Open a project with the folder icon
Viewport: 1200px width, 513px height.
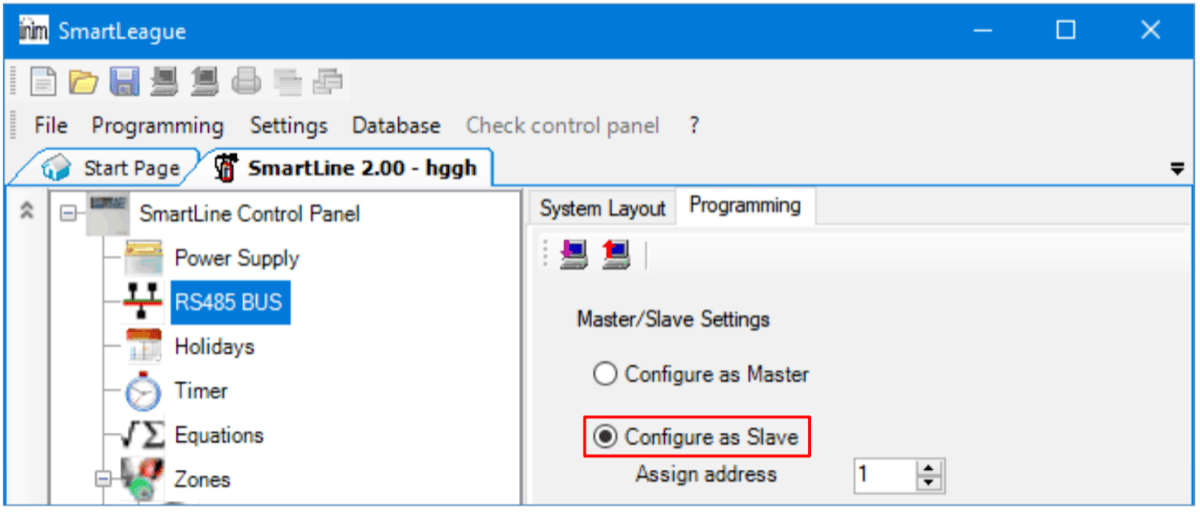click(84, 81)
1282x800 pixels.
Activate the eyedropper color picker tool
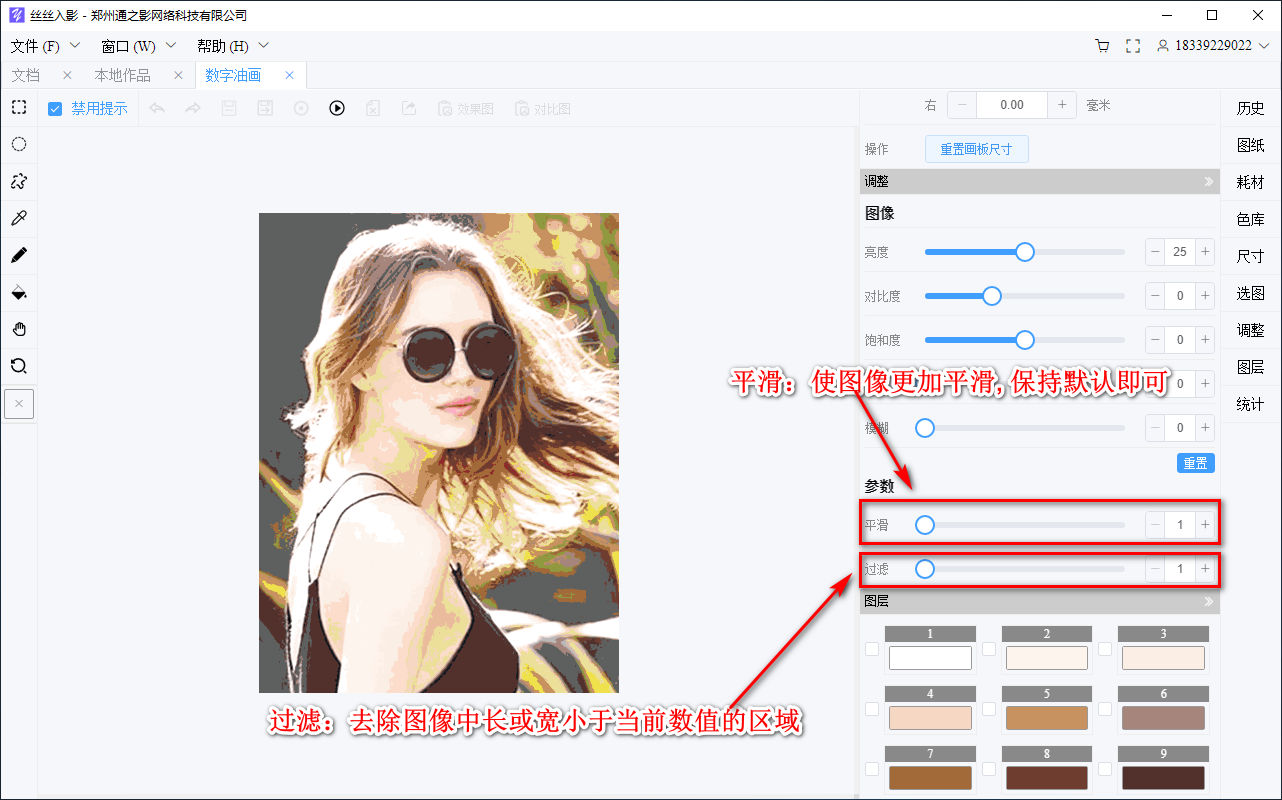tap(18, 218)
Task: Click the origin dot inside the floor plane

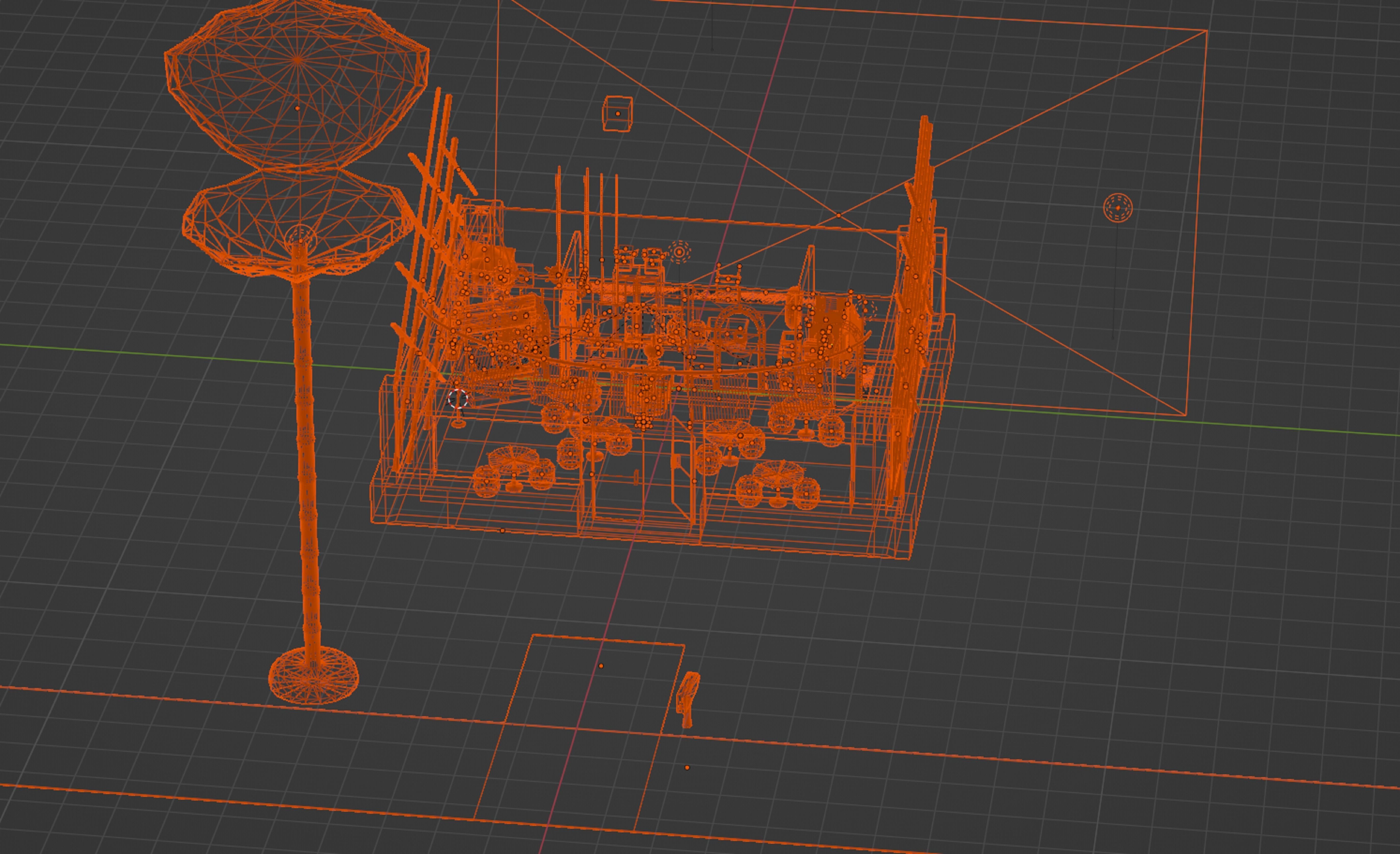Action: [601, 666]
────────
• [TASK PROMPT]: Reproduce all of the material above, requests included, scaling every coordinate in the answers by 1.05 and rounding each result to a whole number, with halves rounded up. Leave the pictures out of your answer.

• [RESPONSE TO THIS EXERCISE]:
Open a project with the folder icon
Viewport: 1200px width, 513px height.
click(88, 85)
1282x800 pixels.
Activate the eyedropper color picker tool
tap(19, 229)
Task: Click the origin dot inside the floor plane

Action: [631, 699]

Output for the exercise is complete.